Hi guys,
On my MacBook I’m noticing I’m having to install a gem three times
(MRI, IronRuby, JRuby) - which is getting really annoying
Am I doing something wrong??? Is there a way around this??
Thanks
Ben
Hi guys,
On my MacBook I’m noticing I’m having to install a gem three times
(MRI, IronRuby, JRuby) - which is getting really annoying
Am I doing something wrong??? Is there a way around this??
Thanks
Ben
What gem?
you can share gems by setting a location in .gemrc
But there be dragons. because gem install will only generate the proper
executable links for the version that is installing the gem.
if you don’t want to download the gems all the time then you can just
reuse
the .gem file from
Assuming you have ruby installed in /usr
/usr/lib/ruby/gems/1.9.1/cache
if you share a location you can use gem pristine gem_name to (re)install
the
gem in the other ruby version.
for libraries that don’t have any executables or native extensions that
should work just fine. the core of the gems functionality is to add the
paths /usr/lib/ruby/gems/1.9.1/gems/*/lib to the load path.
The install process also copies the files from the gem/bin folder to
/usr/lib/ruby/gems/1.9.1/bin and then to /usr/bin
If you use homebrew then this stuff is hidden a little bit deeper
because
homebrew symlinks the lib,bin,var,… folers from within a Cellar
repository.
So in short you should be able to do so but sometimes it might require a
little bit of work to make it dance.
Met vriendelijke groeten - Best regards - Salutations
Ivan Porto C.
Blog: http://flanders.co.nz
Google Wave: [email protected]
Twitter: http://twitter.com/casualjim
Author of IronRuby in Action (http://manning.com/carrero)

■ ■ ■ ■ ■

Activities:
A. In the thread about installing Ruby gems, which three Ruby implementations does the poster have to install each gem for?
B. From the gem thread, copy word for word the passage starting with "if you don’t" and going on through "other ruby version.".

Given information:
■ ■ ■ ■ ■

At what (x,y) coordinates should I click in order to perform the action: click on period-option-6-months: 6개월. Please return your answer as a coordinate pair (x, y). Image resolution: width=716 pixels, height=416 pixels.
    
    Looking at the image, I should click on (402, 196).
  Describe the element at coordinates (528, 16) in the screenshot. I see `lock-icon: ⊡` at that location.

■ ■ ■ ■ ■

Numbered responses:
A. MRI, IronRuby, and JRuby.

B.
if you don’t want to download the gems all the time then you can just
reuse
the .gem file from
Assuming you have ruby installed in /usr
/usr/lib/ruby/gems/1.9.1/cache
if you share a location you can use gem pristine gem_name to (re)install
the
gem in the other ruby version.